Amperex was also part of the Philips/Mullard parent company, as was Valvo, Miniwatt etc, so they would, I imagine be made on Mullard tooling. Philips/Mullard set up manufacturing plants in several countries including India, Japan & Australia. Philips/Mullard would supply the raw stock necessary for valve manufacture, though the all important cathodes were sent already made from the Mullard Blackburn plant. Cheers
Edit:- Philips/Mullard also set capacitor manufacturing plants in other countries. Bianchi mustard caps from Italy or Miniwatt mustard caps from here in Oz were all rolled on Mullard machines with Philips/Mullard supplied raw stock, with only the encapsuling "mustard" compound reacted locally. Cheers
I did not know this. I have some Philips miniwatt and Amperex.
 
I did not know this. I have some Philips miniwatt and Amperex.
Check the date codes on the Philips Miniwatt tubes to maybe ascertain where they were manufactured. In my Black Flag JTM50 build I have a matching date code, Philips Miniwatt branded duet of xf2 EL34's & a Valvo branded f32 GZ34. Date codes show all were manufactured in the Blackburn Mullard plant.IMG_20200224_074543.jpg
My JMP50 build has a duet of GE branded xf2 EL34's, also manufactured in the Blackburn Mullard plantIMG_20190108_073614.jpg
Rebranding was very commonly done. I have RTC branded 163 series Blackburn Mullard ECC83's in a few amps.
Back on the "Miniwatt" theme, here's a very early Miniwatt Australia 12AX7, manufactured at the Philips plant in Hendon, South Australia15824179411603916023352120557453.png
Pic taken from Radio Museum Australia.
Like Philips/Mullard, RCA also set up manufacturing plants in other countries. The very first valve manufacturing plant here in Oz (Radiotron plant, Sydney NSW) was set up by RCA. As well as manufacturing RCA designed valves, the Radiotron plant also designed several types. F Langford Smith authored the very excellent "Radiotron Designers Handbook", considered the "Tube Bible" the world over. The fourth edition is the most comprehensive, but any edition is excellent. Cheers
 
I put the Winged C's in the 2203 clone this morning. They are certainly not a matched set, but they do seem to sound good.

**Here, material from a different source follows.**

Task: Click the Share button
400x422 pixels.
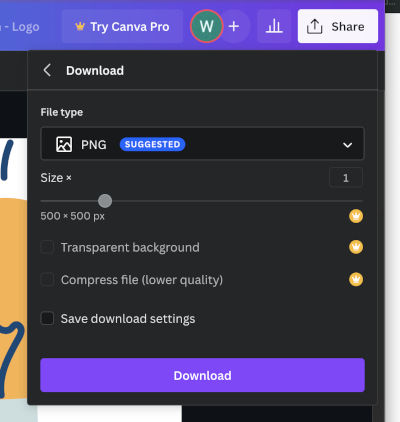Action: coord(338,26)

If you have identical voltage at all four of the valves, but the measured milliamps at the valves are different is there a way to check resistance on the valve pins to determine which ones are higher/lower?
 
Dont care what you say -- that particular Power Tube will be hence forth known to me as Nigel........period -- done end of story
 
If your idle bias is +or- 2mA it's OK. If the 1K grid resistors are not matched or the 5K6 then mismatched winding on the output transformer.

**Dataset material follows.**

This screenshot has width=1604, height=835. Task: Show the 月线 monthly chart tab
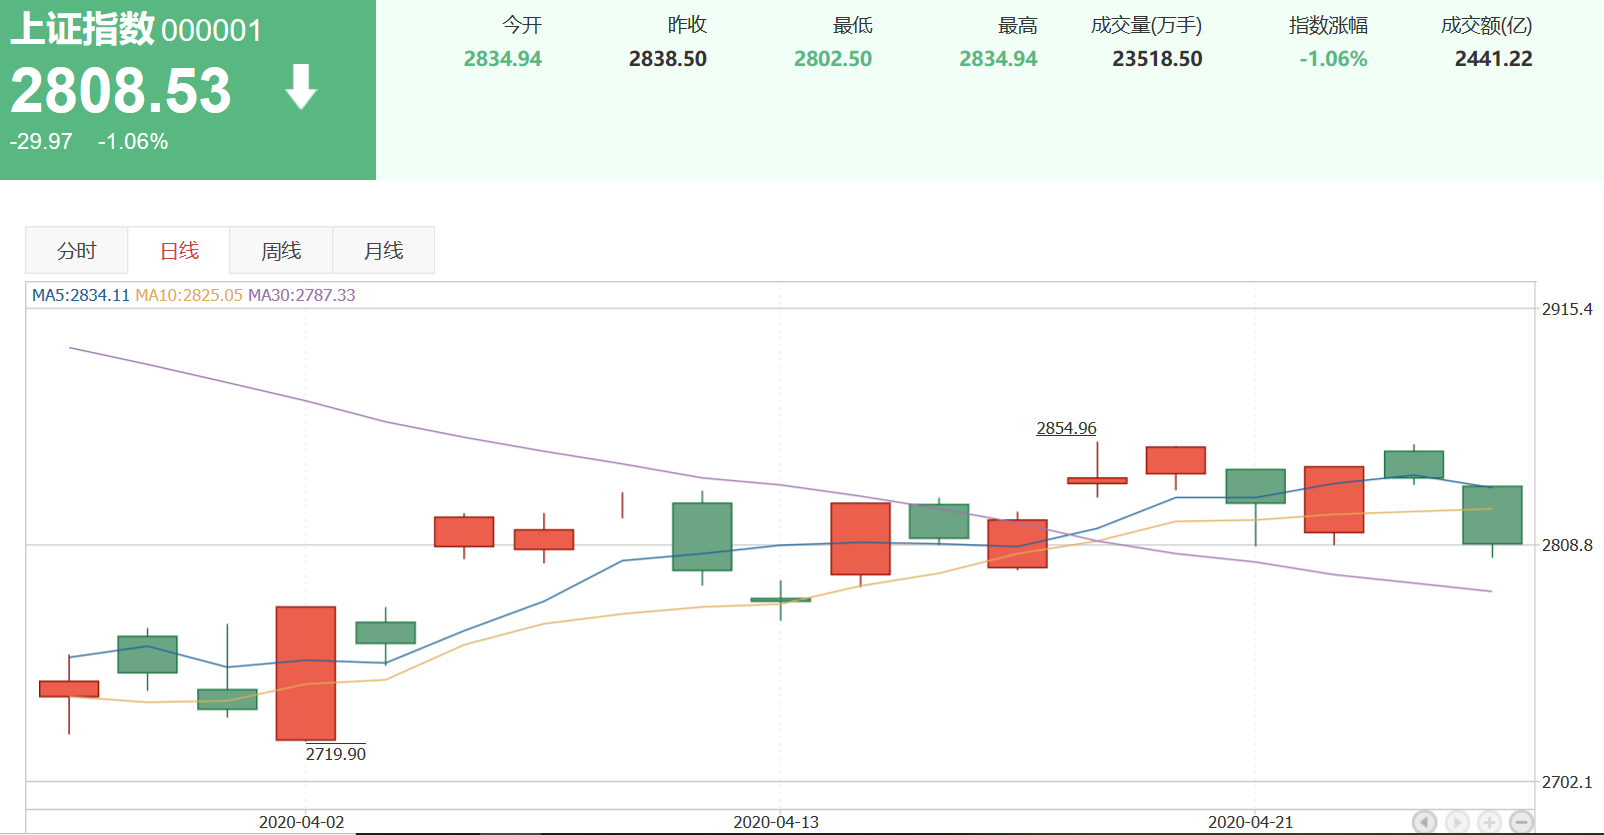383,250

If it bothers you on the mismatch add a extra bias pot. My friend David Root would have a bias pot for each power tube x 4
 
If you have identical voltage at all four of the valves, but the measured milliamps at the valves are different is there a way to check resistance on the valve pins to determine which ones are higher/lower?

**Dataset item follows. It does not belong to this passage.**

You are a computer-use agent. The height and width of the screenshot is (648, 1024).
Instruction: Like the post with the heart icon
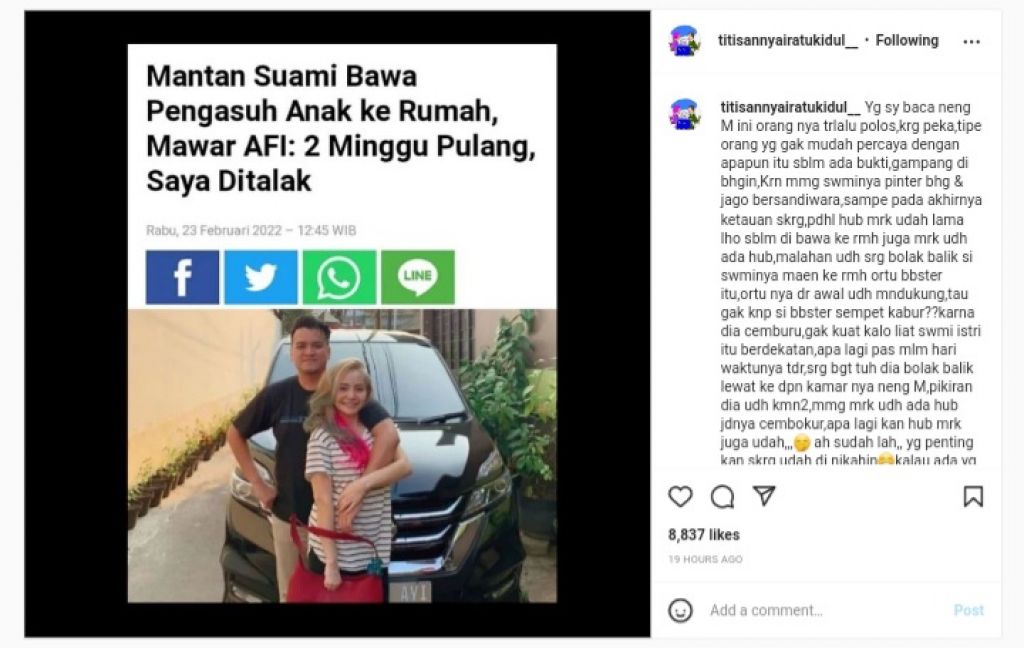[680, 497]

There is a couple of ways to determine each individual tube of a quad's plate current. The most accurate way is to "break" the plate circuit & insert a Milliamp meter (between the valve & it's OT primary lead). I use one of these for this purposeIMG_20200224_094857.jpg
It is simply an octal plug & socket that is inserted between the valve socket & valve. All pins are connected between the plug & socket, except the plate pins (pin 3), which have the one of the two leads connected to each of the pins 3, thus breaking the circuit. Connected to a mA meter, this gives a direct & very accurate reading of that tubes plate current. Note, you "must" have the Milliamp meter connected when you power the amp up, otherwise the plate won't conduct as it won't have the B+ voltage on it, but the screen grid will conduct & maybe over-dissipate (red-screen or even achieve meltdown).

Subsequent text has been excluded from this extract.